Tuesday, 21 July 2026
BREAKING
BERITA

Satelit Pemantul Cahaya Matahari Siap Mengorbit, Potensi Ganggu Pengamatan Astronomi

Oleh Emanuel July 21, 2026 12 hours lalu 0 komentar

Sebuah startup teknologi Amerika Serikat, Reflect Orbital, telah mendapatkan lampu hijau dari Federal Communications Commission (FCC) untuk meluncurkan satelit bernama Eärendil-1. Satelit ini dirancang dengan teknologi yang mampu memantulkan cahaya Matahari kembali ke Bumi. Langkah ini membuka potensi baru dalam pemanfaatan ruang angkasa, namun juga menimbulkan kekhawatiran di kalangan ilmuwan astronomi.

Peluncuran Eärendil-1 merupakan bagian dari proyek ambisius Reflect Orbital untuk menciptakan “cermin penutup langit” yang dapat memantulkan cahaya Matahari. Tujuan utama dari teknologi ini, menurut perusahaan, adalah untuk menerangi area di Bumi yang mengalami kegelapan, khususnya saat malam hari. Hal ini diklaim dapat mendukung berbagai aktivitas, mulai dari penerangan kota hingga potensi untuk memperpanjang jam kerja di wilayah tertentu.

Namun, di balik potensi manfaatnya, rencana ini memicu kekhawatiran serius dari komunitas astronomi global. Para ilmuwan khawatir bahwa pantulan cahaya Matahari yang dipancarkan oleh satelit Eärendil-1 dapat mengganggu pengamatan teleskop di Bumi.

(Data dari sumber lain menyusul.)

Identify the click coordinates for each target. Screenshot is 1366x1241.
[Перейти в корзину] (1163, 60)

Cahaya tambahan yang masuk ke atmosfer dapat menutupi cahaya redup dari objek-objek langit jauh, seperti galaksi dan nebula, yang menjadi fokus penelitian mereka.

Dr. Anya Sharma, seorang astronom terkemuka, menyatakan keprihatinannya dalam sebuah wawancara. “Kami sangat khawatir dengan dampak jangka panjang dari proyek semacam ini,” ujar Dr. Sharma. “Bahkan pantulan cahaya yang dianggap kecil pun dapat secara signifikan mengurangi kemampuan kita untuk mendeteksi dan mempelajari fenomena kosmik yang sangat redup. Ini bisa seperti mencoba melihat bintang di tengah keramaian kota yang terang benderang.”

Reflect Orbital sendiri mengklaim telah melakukan berbagai studi untuk meminimalkan dampak negatif dari satelit mereka. Mereka menyatakan bahwa desain Eärendil-1 telah dioptimalkan agar pantulan cahaya yang dihasilkan tidak berlebihan dan dapat dikendalikan. Namun, para ilmuwan tetap menuntut adanya kajian independen yang lebih mendalam sebelum satelit tersebut benar-benar beroperasi.

Persetujuan dari FCC ini menandai langkah maju yang signifikan bagi Reflect Orbital, namun juga membuka perdebatan sengit mengenai keseimbangan antara inovasi teknologi dan pelestarian ilmu pengetahuan. Masa depan pengamatan langit malam kini bergantung pada bagaimana pihak-pihak terkait dapat menavigasi kekhawatiran yang muncul dan memastikan bahwa kemajuan teknologi tidak mengorbankan pemahaman kita tentang alam semesta.